DROIT DES
LIBERALITES
, INTRODUCTION
Le droit des libéralités est le droit qui régit la transmission des biens d'une personne à une autre, de son
vivant, volontairement et gratuitement. Cela s'oppose au droit des successions dans lequel la loi organise
la transmission des biens, légalement, au décès de la personne. Les règles relatives à la dévolution
successorale sont supplétives, (il y a quelques exceptions) c'est pourquoi toute personne peut modifier
ces règles pour favoriser certains successibles ou tiers grâce à des libéralités.

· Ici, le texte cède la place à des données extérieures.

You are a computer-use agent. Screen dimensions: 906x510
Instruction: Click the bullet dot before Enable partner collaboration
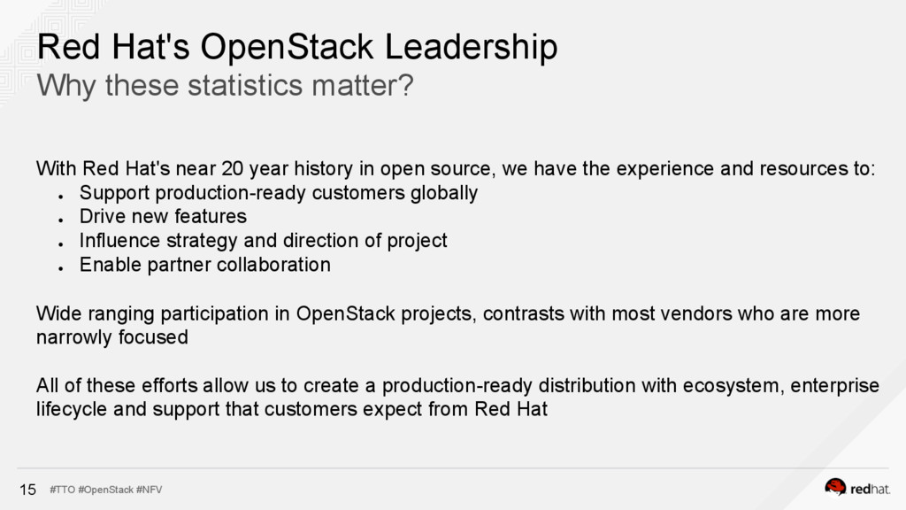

Depuis la loi de 2006, la libéralité est définie à l'article 893 al 1 CC: "La libéralité est l'acte par lequel
une personne dispose à titre gratuit de tout ou partie de ses biens ou de ses droits au profit d'une autre
personne". On appelle disposant la personne qui fait la libéralité, et gratifié la personne qui reçoit celle-
ci. Il s’agit de termes généraux.
Art 893 al 2 CC : "Il ne peut être fait de libéralité que par donation entre vifs ou par testament." Les
libéralités faites entre personnes vivantes sont des donations, et celles qui sont prévues par une personne
de son vivant, mais qui ne seront délivrées qu'à sa mort sont des legs, qui sont contenus dans des
testaments.
Il existe une autre différence entre ces libéralités puisque certaines ont à l'origine un contrat (donation),
d'autres ont à l'origine, un acte unilatéral (testament). Parce qu'il s'agit d'un contrat, les donations
nécessitent le consentement du gratifié.
CM – Droit des libéralités 2
, PARTIE I : LES REGLES COMMUNES A TOUTES
LIBERALITES
En principe, un individu est libre de disposer à titre gratuit de ses biens pourvu qu’il utilise un des deux
modes prévues par la loi : donation ou testament. Mais la loi apporte des restrictions à la faculté de
disposer à titre gratuit. Les libéralités sont en effet cantonnées à la seule quotité disponible dont peut
disposer un individu. Le but poursuivi est de protéger la famille contre des libéralités faites à des
étrangers. La loi règlemente également les pactes sur succession future.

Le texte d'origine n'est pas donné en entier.